De ahí que las entrañables y divertidas misivas traten otros asuntos de igual calado: métodos pedagógicos ortodoxos y heterodoxos, los límites de la libertad para que esta no sea un privilegio de pocos a cuenta de muchos, las relaciones personales -entre alumnos, entre docentes, entre aquellos y estos-, los sueños futuros y los lastres pasados, las travesuras y las trastadas en el centro escolar, la memoria de los que pasaron por esas mismas aulas y ahora ya son mayores a sus veinte años, las diferentes actitudes de los padres (fue precisamente una madre, editora de profesión, quien propuso este proyecto publicado en castellano y catalán), los fallos y aciertos del sistema o los fallos y aciertos de los individuos que forman ese sistema.
Y todo esto sin olvidar el cuidado de la ortografía, la gramática y la sintaxis de emisores y receptores (ahí sale a relucir la doctora en Filología y traductora literaria), el código y el contexto, el rigor y la flexibilidad en la forma de comunicarnos dependiendo del entorno y la situación, la mampara dialéctica entre información, reflexión y opinión.

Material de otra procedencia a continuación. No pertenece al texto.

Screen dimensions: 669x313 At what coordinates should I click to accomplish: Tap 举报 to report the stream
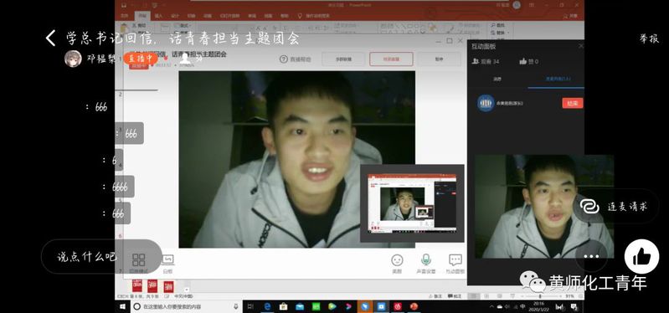[649, 38]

Más allá de impartir las asignaturas de alemán y castellano, del estudio de la lengua y de la literatura en esos dos idiomas, más allá del rol como consiliaria al que dedica unas horas a la semana, más allá de sus obligaciones curriculares y de sus famosas galanadas, más allá de su fe en el más allá teológico, la autora procura y logra continuar la estela vital que inició su hermano Jano y cuya inagotable energía le sirve de inspiración, soporte y espejo para afrontar el día a día, los premios y los sinsabores, los detalles y el conjunto. Jano falleció de ELA y lo hizo sin desprenderse de esa sonrisa marca de la casa, sin luchar pero sin abatirse, aportando y no quejándose, aceptando sus fatales circunstancias sin culpar de ellas a nadie, apoyando a otros enfermos y la investigación médica. Agradecido por lo que pudo aprender en tanto enseñaba.
En el capítulo 8 uno de los alumnos concernidos le pregunta a Bea Galán si esos deberes colgados en la red son de lectura obligatoria. Desde el principio ella ha dejado claro que no pero él prefiere cerciorarse y tranquilizar su conciencia, su vaguería o su desinterés. Es posible que el muchacho no haya entendido nada o al contrario, que lo haya entendido todo y esté ejerciendo, aun sin saberlo, el factor diferencial al que alude su profesora en más de una ocasión. Reza un proverbio inglés: “Se vive y luego se aprende”. Ojalá ocurriese al revés, ojalá a Bea no le quiten nunca el micro mientras camina.